**ASSIGNMENT:**
Your answer should consist of the lines below that hold the word "cell".

**DATA:**
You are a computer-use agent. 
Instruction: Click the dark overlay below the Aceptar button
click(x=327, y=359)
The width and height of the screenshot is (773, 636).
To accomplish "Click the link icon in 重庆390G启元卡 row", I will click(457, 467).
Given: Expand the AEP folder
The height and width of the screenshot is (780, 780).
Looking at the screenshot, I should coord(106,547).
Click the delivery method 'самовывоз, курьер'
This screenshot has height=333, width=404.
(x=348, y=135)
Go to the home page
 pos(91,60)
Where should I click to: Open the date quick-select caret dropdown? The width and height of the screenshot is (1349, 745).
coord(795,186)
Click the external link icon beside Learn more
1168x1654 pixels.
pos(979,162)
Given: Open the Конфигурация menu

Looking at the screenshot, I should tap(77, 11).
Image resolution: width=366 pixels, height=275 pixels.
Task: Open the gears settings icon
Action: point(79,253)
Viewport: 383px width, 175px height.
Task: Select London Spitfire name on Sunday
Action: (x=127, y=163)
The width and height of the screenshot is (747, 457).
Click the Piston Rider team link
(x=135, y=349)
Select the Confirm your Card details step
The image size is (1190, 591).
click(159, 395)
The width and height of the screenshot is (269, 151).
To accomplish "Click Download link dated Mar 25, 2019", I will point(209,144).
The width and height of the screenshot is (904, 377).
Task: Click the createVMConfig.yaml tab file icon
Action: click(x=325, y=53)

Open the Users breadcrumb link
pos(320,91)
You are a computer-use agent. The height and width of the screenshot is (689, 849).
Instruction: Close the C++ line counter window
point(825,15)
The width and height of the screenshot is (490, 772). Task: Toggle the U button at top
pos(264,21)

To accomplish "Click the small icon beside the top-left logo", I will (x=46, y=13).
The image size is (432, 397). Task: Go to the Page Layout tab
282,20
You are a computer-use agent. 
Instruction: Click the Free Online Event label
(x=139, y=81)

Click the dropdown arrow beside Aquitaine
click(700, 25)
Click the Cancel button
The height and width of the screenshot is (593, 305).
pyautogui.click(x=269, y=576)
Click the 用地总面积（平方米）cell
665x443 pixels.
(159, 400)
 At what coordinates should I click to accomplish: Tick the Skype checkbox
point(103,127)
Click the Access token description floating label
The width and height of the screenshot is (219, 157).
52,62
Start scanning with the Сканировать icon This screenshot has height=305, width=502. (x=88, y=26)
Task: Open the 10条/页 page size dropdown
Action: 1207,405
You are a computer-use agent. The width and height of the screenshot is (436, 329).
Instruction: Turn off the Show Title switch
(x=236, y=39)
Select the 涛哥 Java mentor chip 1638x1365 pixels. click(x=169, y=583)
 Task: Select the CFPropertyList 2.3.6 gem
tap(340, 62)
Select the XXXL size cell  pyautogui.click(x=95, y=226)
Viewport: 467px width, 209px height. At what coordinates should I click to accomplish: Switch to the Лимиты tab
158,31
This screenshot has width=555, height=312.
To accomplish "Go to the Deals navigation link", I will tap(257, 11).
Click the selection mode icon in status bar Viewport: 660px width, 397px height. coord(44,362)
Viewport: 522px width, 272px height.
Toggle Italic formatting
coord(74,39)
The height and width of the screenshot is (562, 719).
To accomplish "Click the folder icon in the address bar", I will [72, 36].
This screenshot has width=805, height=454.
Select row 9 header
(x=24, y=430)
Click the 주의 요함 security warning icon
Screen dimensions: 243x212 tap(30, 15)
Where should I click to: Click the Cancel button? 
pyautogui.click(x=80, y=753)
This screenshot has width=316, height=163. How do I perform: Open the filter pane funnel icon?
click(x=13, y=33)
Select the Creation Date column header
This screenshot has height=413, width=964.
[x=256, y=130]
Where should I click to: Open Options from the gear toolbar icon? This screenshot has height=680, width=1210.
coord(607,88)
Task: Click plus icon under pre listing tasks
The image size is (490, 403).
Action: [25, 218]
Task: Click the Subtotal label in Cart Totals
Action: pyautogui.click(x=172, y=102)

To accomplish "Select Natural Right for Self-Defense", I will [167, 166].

**RESPONSE:**
Click the 用地总面积（平方米）cell
Select the XXXL size cell  pyautogui.click(x=95, y=226)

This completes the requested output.